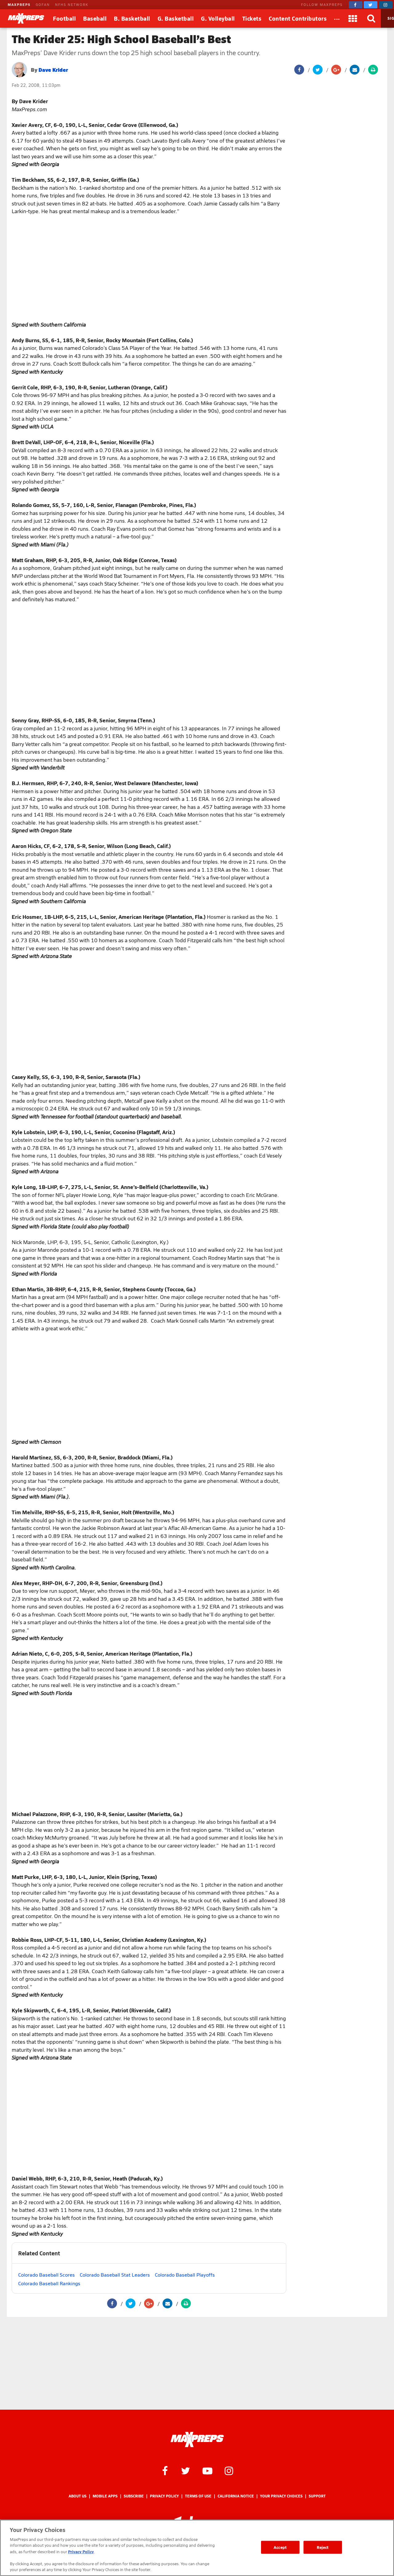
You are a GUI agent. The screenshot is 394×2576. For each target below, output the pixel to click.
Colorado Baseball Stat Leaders (115, 2274)
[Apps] (353, 18)
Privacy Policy (164, 2496)
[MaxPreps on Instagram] (385, 4)
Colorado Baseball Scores (46, 2274)
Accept (280, 2547)
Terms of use (198, 2496)
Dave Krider (53, 69)
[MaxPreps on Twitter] (370, 4)
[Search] (371, 18)
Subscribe (134, 2496)
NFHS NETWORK (71, 4)
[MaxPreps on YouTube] (207, 2470)
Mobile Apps (105, 2496)
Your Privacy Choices (281, 2496)
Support (317, 2496)
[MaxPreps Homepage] (197, 2439)
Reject (323, 2547)
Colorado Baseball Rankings (49, 2283)
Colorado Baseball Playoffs (185, 2274)
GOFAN (43, 4)
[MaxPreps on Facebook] (355, 4)
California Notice (236, 2496)
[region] (197, 2548)
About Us (77, 2496)
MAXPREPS (19, 4)
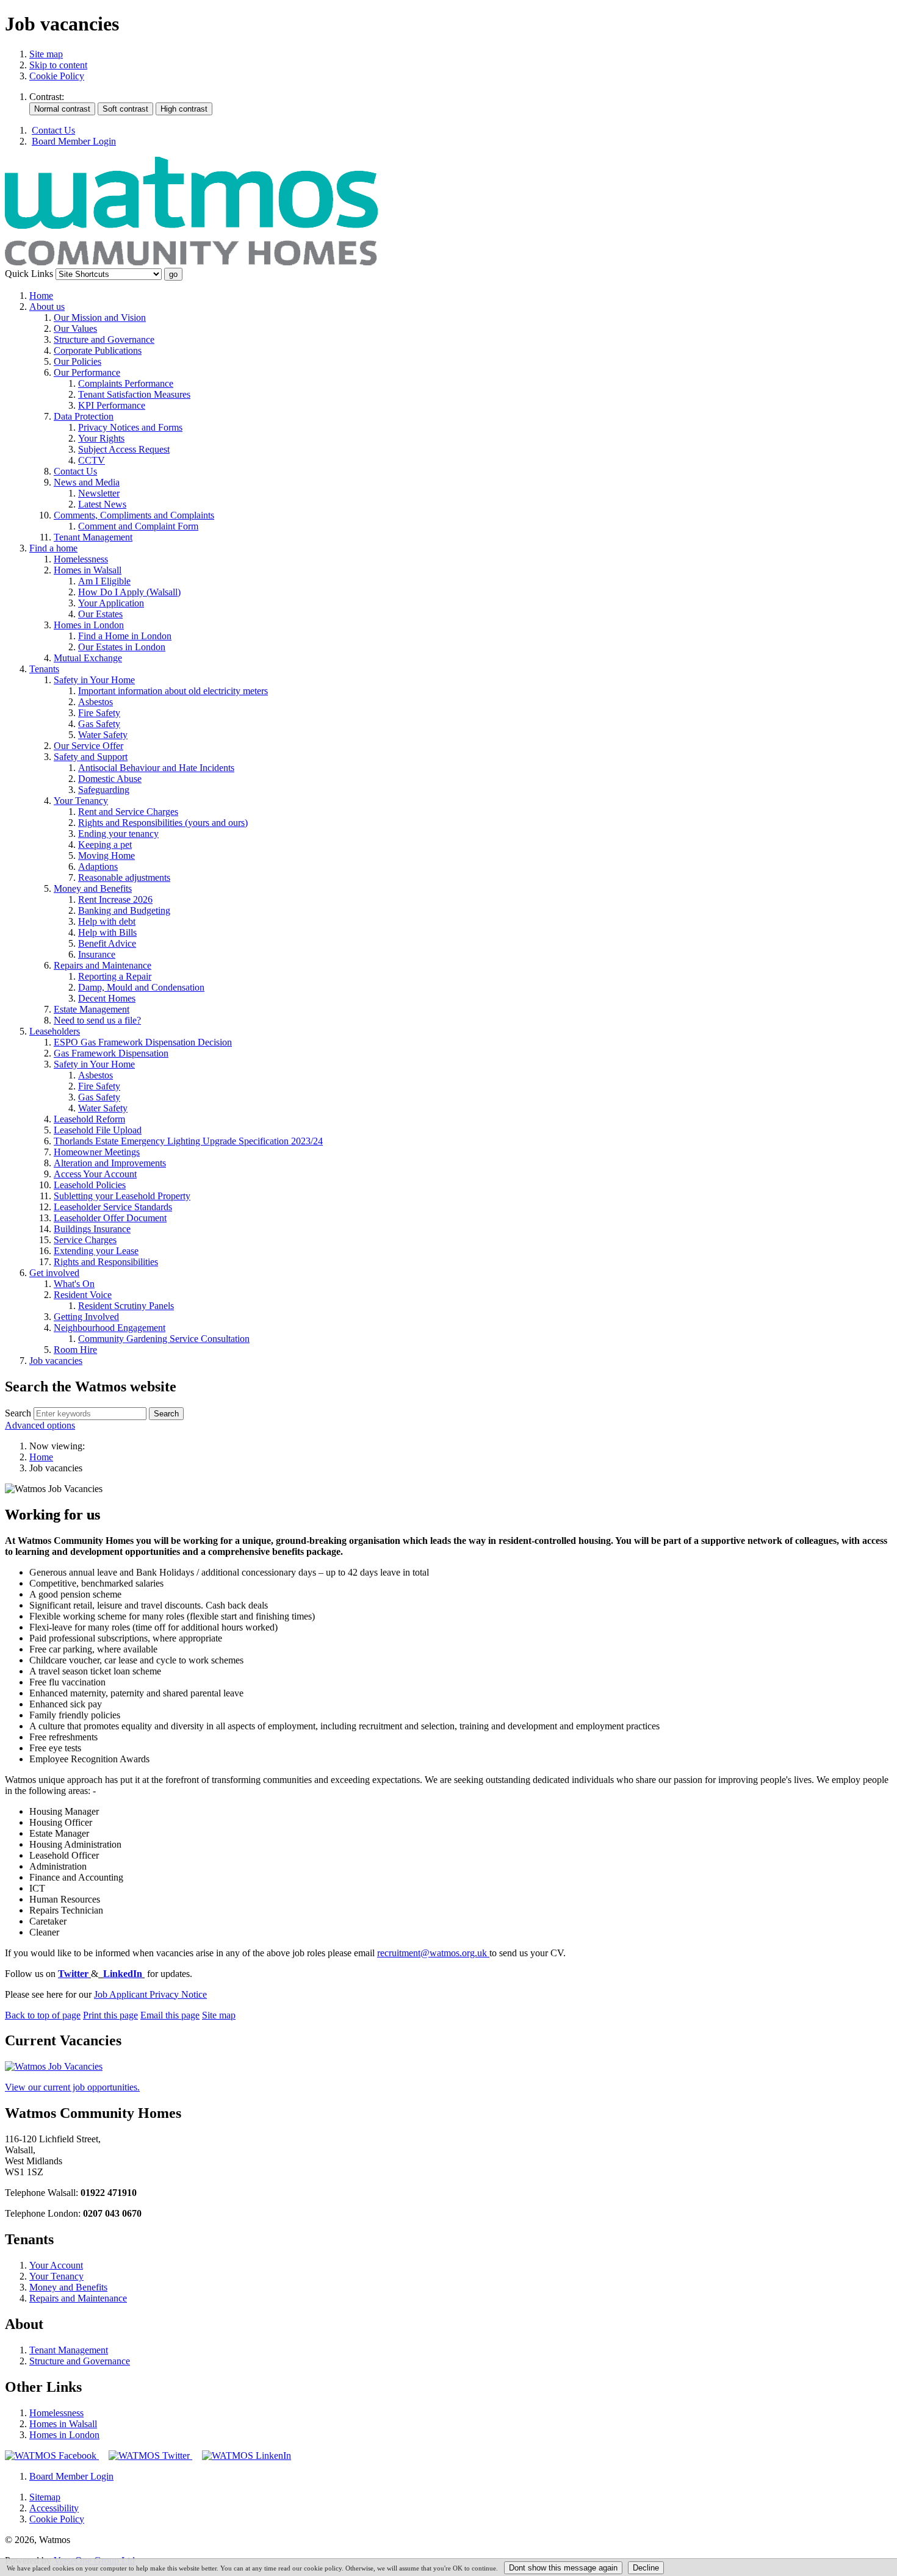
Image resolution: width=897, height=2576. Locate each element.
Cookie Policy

──────────────────────────────

Task instructions.
In your output, include only the lines from the line containing "Support (317, 2496)" through the last line of the material above, exactly as they appear, and leave out the pictures.

Task output.
Support (317, 2496)
[MaxPreps Homepage] (197, 2439)
Reject (323, 2547)
Colorado Baseball Rankings (49, 2283)
Colorado Baseball Playoffs (185, 2274)
GOFAN (43, 4)
[MaxPreps on Facebook] (355, 4)
California Notice (236, 2496)
[region] (197, 2548)
About Us (77, 2496)
MAXPREPS (19, 4)
Image resolution: width=897, height=2576. Locate each element.
Cookie Policy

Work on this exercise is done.